- Leader: Armen Martirosyan
- Founded: 2013
- Headquarters: Yerevan
- Ideology: Anti-corruption

= Hello Yerevan =

Hello Yerevan (Բարև Երևան), was a political alliance in Armenia. It was led by Armen Martirosyan.

==History==
The Hello Yerevan alliance was established prior to the 2013 Yerevan City Council election with the intent to participate in the municipal elections. The alliance mainly consisted of members from the Heritage party and included some members from the Democratic Way Party, the Democratic Homeland Party, the Conservative Party, and other political activists.

Raffi Hovannisian, leader of the Heritage party launched the alliance's first-day of campaigning with a tree planting ceremony in central Yerevan. Meanwhile, Armen Martirosyan, also a member of the Heritage party, was nominated to lead the alliance and was the alliance's candidate for Mayor of Yerevan.

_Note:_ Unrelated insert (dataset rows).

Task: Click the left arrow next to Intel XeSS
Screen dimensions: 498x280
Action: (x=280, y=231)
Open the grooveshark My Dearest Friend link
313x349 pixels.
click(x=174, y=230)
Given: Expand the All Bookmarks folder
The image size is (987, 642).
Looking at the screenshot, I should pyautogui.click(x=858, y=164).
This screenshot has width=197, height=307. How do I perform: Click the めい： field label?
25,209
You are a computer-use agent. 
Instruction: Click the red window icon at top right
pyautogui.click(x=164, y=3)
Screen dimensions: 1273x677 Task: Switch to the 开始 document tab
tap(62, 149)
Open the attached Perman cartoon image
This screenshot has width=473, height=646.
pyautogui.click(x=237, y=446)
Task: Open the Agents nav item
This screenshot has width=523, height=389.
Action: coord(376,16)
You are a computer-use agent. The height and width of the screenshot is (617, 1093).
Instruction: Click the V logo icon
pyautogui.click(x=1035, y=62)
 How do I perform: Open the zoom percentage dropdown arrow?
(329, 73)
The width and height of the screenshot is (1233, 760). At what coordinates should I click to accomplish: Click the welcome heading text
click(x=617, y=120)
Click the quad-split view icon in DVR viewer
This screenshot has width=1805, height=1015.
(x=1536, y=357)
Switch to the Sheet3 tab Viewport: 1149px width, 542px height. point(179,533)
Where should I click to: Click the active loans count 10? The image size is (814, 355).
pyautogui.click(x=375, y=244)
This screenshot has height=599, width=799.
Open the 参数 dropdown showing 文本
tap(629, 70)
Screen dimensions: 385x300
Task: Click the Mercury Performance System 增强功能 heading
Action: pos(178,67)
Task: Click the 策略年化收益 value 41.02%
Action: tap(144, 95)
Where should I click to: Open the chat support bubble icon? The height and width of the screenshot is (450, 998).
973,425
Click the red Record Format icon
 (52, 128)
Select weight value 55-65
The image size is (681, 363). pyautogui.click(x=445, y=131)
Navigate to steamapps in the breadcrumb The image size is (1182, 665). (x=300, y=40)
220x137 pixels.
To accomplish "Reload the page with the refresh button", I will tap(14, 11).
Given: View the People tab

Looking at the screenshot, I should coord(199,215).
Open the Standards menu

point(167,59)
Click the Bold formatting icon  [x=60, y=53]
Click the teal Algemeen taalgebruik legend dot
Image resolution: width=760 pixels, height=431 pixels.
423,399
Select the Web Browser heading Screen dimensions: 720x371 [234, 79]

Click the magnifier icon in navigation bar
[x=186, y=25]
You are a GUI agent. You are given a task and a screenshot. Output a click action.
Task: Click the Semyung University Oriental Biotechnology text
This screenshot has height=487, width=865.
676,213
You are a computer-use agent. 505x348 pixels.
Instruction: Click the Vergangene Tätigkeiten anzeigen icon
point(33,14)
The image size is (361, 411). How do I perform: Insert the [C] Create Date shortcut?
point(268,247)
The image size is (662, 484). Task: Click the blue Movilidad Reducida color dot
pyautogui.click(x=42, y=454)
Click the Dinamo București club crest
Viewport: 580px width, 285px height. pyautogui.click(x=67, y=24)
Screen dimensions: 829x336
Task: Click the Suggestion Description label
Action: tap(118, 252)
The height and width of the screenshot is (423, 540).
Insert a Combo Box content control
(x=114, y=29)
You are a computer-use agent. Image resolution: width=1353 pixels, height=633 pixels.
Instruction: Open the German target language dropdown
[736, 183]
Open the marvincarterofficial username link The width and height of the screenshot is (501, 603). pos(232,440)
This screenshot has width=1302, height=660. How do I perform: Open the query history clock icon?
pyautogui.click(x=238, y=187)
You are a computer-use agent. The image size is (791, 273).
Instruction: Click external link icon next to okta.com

The alliance made clear that they were opposed to the rule of the Republican Party of Armenia and announced that they would be open to working alongside other opposition parties, namely the Armenian National Congress and the Armenian Revolutionary Federation. However, both of these parties rejected cooperating with Hello Yerevan.

Following the election, the alliance came in third place receiving 8.48% of the vote. The alliance won six seats in the Yerevan City Council.

The alliance did not participate in any subsequent elections and has since dissolved.

==Ideology==
The alliance campaigned on anti-corruption platform, pledging to eliminate the rule of oligarchs and increase government transparency. The alliance also vowed to improve urban planning, sanitation, and transportation in Yerevan.

==Electoral record==
===Local elections===
Following the 2013 Yerevan City Council election, the alliance came in third place, winning 8.48% of the vote.